The external
data source is designed to integrate with specially-designed external software which generates JSON, so any output that isn’t JSON would be considered invalid.
However, there is a specific protocol for the external program to signal failure, which will then allow you to see an arbitrary failure message:
- Print some messages to stderr
- Exit with a non-successful exit status
Bash’s default behavior when encountering an error is to keep running subsequent commands and hope for the best, so unfortunately it’s not the most ideal language to implement integrations for the external
provider, but in our docs example Processing JSON in shell scripts the script intentionally starts with set -e
to cause Bash to fail immediately with an unsuccessful status if any intermediate command fails.
In your case I don’t think set -e
alone would be sufficient because the command that might fail is in a pipeline, so you’d need to also add -x pipefail
to get that one to fail in a useful way:
set -ex pipefail
With both of those options enabled, bash should fail if any of the intermediate commands fail. As long as those commands also print error messages to their stderr when they fail, these should come together to implement the error reporting protocol that the external
data source is expecting.
Your pipeline is also in a subshell $( ... )

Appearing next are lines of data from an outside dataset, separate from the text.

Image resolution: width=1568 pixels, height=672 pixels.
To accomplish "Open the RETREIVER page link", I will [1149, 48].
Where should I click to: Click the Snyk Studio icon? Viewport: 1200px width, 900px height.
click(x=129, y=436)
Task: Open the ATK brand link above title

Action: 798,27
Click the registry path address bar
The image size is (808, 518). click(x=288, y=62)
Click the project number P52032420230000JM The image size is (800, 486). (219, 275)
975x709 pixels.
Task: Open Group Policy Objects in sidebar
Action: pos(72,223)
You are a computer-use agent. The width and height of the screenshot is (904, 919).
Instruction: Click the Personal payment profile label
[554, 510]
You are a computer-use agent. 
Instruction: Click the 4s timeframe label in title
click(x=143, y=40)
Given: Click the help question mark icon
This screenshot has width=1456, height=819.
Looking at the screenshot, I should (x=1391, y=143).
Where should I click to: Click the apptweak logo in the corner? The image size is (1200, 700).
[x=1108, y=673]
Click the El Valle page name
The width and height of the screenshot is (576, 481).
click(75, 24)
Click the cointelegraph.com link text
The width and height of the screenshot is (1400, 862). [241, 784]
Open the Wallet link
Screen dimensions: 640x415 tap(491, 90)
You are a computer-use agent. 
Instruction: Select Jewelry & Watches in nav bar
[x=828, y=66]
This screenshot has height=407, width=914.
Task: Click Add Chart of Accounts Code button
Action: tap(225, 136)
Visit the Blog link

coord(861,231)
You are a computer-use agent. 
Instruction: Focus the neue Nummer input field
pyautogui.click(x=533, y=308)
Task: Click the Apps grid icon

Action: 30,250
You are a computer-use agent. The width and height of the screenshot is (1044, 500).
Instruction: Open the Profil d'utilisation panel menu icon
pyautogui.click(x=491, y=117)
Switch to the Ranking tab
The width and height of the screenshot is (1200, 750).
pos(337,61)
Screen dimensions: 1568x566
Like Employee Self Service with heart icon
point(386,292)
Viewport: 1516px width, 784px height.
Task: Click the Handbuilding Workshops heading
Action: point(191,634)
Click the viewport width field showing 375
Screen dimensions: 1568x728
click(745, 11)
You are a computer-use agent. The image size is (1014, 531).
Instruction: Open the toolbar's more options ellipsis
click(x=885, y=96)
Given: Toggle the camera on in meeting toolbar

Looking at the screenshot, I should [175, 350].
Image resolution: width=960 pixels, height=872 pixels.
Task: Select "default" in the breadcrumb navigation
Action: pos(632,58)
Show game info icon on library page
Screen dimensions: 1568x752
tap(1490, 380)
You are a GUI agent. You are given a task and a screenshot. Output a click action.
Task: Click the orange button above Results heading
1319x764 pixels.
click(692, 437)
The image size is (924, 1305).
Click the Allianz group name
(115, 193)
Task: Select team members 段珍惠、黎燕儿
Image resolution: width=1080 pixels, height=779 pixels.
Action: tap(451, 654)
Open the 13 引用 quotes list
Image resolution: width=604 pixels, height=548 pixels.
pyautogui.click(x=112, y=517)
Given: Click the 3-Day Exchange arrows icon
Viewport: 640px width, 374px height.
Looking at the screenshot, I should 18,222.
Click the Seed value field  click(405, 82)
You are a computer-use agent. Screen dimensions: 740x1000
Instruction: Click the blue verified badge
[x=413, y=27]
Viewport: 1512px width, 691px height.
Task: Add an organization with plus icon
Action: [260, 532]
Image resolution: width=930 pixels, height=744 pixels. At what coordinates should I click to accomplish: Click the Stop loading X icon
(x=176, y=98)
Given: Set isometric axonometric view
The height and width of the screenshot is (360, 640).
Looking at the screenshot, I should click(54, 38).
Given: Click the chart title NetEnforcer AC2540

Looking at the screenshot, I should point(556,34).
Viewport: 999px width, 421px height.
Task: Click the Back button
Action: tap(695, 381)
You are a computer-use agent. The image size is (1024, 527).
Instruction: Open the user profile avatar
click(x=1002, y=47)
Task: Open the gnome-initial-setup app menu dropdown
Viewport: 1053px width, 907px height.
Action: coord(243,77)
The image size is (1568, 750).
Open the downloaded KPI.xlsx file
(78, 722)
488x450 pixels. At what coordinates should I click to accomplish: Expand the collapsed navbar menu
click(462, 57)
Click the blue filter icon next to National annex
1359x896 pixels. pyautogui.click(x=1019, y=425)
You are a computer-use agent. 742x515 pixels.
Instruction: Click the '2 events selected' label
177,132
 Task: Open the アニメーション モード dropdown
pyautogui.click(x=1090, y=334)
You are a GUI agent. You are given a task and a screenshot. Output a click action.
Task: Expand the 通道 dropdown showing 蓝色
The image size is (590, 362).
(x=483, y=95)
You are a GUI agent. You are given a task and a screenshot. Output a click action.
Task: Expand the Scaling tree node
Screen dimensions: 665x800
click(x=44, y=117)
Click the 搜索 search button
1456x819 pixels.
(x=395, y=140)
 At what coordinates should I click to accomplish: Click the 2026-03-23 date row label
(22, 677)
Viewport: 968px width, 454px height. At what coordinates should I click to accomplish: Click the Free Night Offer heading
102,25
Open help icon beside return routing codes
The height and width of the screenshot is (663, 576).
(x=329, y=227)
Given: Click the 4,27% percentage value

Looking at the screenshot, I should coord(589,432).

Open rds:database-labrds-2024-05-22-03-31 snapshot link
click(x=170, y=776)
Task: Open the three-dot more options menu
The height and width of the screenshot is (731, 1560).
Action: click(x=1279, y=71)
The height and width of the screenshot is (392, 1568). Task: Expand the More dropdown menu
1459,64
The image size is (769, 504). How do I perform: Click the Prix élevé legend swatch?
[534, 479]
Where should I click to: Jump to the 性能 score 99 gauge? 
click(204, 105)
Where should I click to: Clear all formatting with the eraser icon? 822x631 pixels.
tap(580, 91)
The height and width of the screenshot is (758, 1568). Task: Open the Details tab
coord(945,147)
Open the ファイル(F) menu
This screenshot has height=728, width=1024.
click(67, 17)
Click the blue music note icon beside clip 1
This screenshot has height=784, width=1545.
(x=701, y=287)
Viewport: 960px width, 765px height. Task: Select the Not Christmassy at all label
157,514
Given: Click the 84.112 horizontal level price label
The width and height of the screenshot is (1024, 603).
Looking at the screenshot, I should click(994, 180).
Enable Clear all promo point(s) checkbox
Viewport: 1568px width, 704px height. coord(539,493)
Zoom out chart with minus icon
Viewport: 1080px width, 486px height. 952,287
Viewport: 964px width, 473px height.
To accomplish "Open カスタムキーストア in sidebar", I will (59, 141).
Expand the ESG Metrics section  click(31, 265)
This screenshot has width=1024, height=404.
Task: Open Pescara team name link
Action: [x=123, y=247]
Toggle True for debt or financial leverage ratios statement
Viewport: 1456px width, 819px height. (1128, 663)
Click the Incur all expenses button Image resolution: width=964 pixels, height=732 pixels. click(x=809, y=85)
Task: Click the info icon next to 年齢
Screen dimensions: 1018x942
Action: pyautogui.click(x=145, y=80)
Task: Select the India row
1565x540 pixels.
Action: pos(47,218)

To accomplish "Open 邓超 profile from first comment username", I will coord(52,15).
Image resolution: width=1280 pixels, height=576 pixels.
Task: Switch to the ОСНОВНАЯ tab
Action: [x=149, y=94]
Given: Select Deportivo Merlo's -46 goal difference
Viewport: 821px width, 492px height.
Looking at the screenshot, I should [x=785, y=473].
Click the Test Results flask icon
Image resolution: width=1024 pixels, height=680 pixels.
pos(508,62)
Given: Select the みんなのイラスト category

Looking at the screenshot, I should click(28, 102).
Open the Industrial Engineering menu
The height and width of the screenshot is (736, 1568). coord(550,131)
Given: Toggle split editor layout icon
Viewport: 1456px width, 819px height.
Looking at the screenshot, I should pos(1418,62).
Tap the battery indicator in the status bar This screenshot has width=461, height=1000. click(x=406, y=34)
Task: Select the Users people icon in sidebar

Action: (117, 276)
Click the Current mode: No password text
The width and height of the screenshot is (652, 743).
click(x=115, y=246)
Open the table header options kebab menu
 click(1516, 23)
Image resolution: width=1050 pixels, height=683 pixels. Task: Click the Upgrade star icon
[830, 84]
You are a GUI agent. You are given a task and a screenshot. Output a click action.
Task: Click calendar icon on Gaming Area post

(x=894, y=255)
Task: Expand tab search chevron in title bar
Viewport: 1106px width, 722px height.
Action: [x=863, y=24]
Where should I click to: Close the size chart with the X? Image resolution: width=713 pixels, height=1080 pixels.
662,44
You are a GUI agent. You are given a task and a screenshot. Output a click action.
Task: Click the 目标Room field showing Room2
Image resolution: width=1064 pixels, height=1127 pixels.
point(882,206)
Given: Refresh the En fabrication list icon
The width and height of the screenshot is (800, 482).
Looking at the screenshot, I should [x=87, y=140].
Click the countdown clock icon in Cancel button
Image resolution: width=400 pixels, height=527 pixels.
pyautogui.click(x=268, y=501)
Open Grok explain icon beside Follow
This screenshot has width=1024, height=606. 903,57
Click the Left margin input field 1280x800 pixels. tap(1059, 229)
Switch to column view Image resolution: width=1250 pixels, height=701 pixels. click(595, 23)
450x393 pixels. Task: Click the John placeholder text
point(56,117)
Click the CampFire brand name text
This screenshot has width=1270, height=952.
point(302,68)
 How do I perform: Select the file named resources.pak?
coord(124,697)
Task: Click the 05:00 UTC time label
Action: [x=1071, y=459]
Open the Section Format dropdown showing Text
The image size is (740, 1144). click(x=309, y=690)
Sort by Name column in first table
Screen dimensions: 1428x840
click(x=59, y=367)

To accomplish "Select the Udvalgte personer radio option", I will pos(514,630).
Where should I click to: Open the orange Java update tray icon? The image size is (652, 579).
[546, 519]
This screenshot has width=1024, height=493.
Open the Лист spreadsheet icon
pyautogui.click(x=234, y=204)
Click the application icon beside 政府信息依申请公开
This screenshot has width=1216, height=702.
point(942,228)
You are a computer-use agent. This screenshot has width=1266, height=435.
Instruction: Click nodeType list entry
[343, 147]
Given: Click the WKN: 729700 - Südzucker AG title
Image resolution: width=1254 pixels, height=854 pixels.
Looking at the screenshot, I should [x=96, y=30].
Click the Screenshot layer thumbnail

and so I think – but may be misremembering – that Bash will not actually raise an error if that pipeline fails by default. To catch that one it might be necessary to actually manually test the exit status variable $?
using an if
statement, at which point this is of course getting rather messy and may be better to switch to a different programming language to implement the integration.
A long, long time ago, before I worked on Terraform at HashiCorp and when I ran Terraform and Consul together in production, our variation of what you’re doing here was to include in the VM image a ready-to-run script for bootstrapping the Consul Agent, which then meant the command line to run it was relatively simple and the script could be written in a more robust programming language where it was easier to handle errors.
Note that if consul acl bootstrap
is actually modifying Consul in some way then this is technically a bit of a misuse of the external
data source, because data sources are supposed to be for reading data only, not for performing side-effects. If it’s working for you then I’m not going to tell you not to do it, but please do keep in mind that Terraform will re-run that script on every new plan because Terraform does not expect a data resource to do anything other than return some data.